◆ PASSAGE GIVEN
**********
Once we understood the business’s objective, we could significantly streamline the flow in smart ways. Objectives-based design focuses all of the ad creation tasks and elements on the things that are particularly relevant to, say, bringing customers into a local retail store, or selling products online. As a result, we are able to strip away irrelevant or non-essential elements of the ad creation flow, increasing the efficiency of a task that some marketers may repeat many, many times a day. As with most good design decisions, it seems perfectly obvious in hindsight, but this was a new way of thinking about ad creation, and one that has been emulated by others since our launch.

There is still a lot of work to do in optimizing the experience of our ad creation tools, but by shaping the experience around the business’s end goal, we are more likely to achieve that balance of efficiency and effectiveness.

3. Bring clarity to complexity.

Create intuitive ways for people to tackle complicated topics and workflows.

Business tools can be extremely complex. We aspire to put powerful technology and useful insights into people’s hands, but finding the right balance between simplifying it and giving access to innovative, advanced functionality can be difficult. In the consumer space, we strive to reduce the design to the simplest form possible, eliminating complexity at every turn, often focusing people on a single path and call to action. In business, however, we’re designing for a population with sometimes radically different levels of expertise.

For Facebook ads, these tools serve a wide variety of people. Many business users are completely new to digital advertising, and some are new to advertising in general. These folks don’t think of themselves as advertisers or marketers; they just have a product or a service or an idea they passionately want to share. At the other end of the spectrum there is a much smaller but crucial population of professional marketers — experts in large corporations or agencies, working all day in software tools which are supposed to help them do their jobs.

The persistent challenge we face is to figure out how to take all of that advanced technology and make it accessible to people who aren’t necessarily experts, while also provide providing experts with access to the advanced features and functionality that they want and need to do their work. Business workflows and technologies have inherent complexities that must be understood and respected, and yet everyone benefits from the elimination of unnecessary complexity.

In a sense, this is the Goldilocks effect made manifest in design: the optimal solution must fall within certain parameters rather than at the extremes.

With a complex piece of UI, if you don’t simplify it enough, people can’t figure out how to use it. But if you swing too far in the other direction and over-simplify it, you risk dismantling the very value that people are looking to access through the tool.

To make matters even more challenging, each person accessing the tool has a different level of experience and domain expertise. The “Goldilocks zone” of the optimal solution isn’t static; the UX sweet spot varies in response to the individual’s needs and abilities.

Facebook’s advertising targeting UI is a great example of the challenges involved in bringing clarity to complexity. Facebook offers unparalleled targeting capabilities; we can help businesses of all shapes and sizes get the right message to the right people at the right time and place in a way no other marketing platform can. But with that very power comes significant complexity. The targeting UI of our advertising systems is one of the most difficult design problems in all of Facebook product design. And the stakes are high if we don’t get it right.

If we don’t succeed in bringing clarity to the complexity of this part of the product experience, people won’t target the right audiences for their message. If people get the targeting wrong, it essentially undermines the main value proposition of Facebook marketing. These businesses will have wasted their marketing dollars reaching the wrong people, they will become enormously frustrated in the process, and they may understandably lose trust that Facebook marketing works.
**********
◆ INFORMATION SHOWN
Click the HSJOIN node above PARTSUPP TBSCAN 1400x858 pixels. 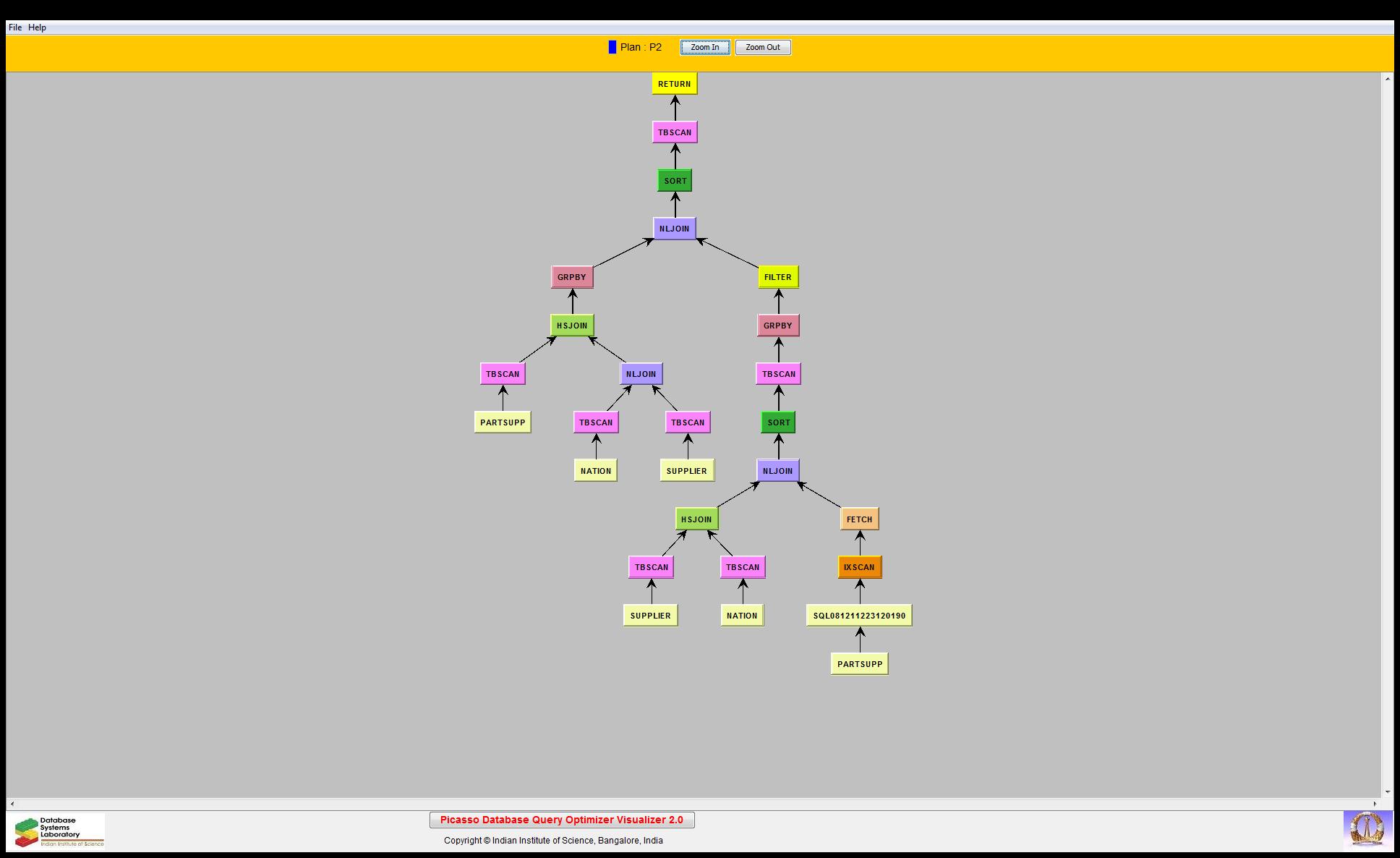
**********
◆ REQUIREMENT A
Answer these questions using the passage on designing Facebook's business tools:
(i) In the consumer space, to what form does the design strive to reduce things?
(ii) Which population does the passage call much smaller but crucial?
(iii) Which part of the advertising systems does it call one of the most difficult design problems in all of Facebook product design?
◆ REQUIREMENT B
Reproduce the passage on designing Facebook's business tools word for word, from "The persistent challenge" to "of unnecessary complexity.", including both.

◆ EXPECTED ANSWER A
(i) The simplest form possible.
(ii) Professional marketers, meaning experts in large corporations or agencies.
(iii) The targeting UI.

◆ EXPECTED ANSWER B
The persistent challenge we face is to figure out how to take all of that advanced technology and make it accessible to people who aren’t necessarily experts, while also provide providing experts with access to the advanced features and functionality that they want and need to do their work. Business workflows and technologies have inherent complexities that must be understood and respected, and yet everyone benefits from the elimination of unnecessary complexity.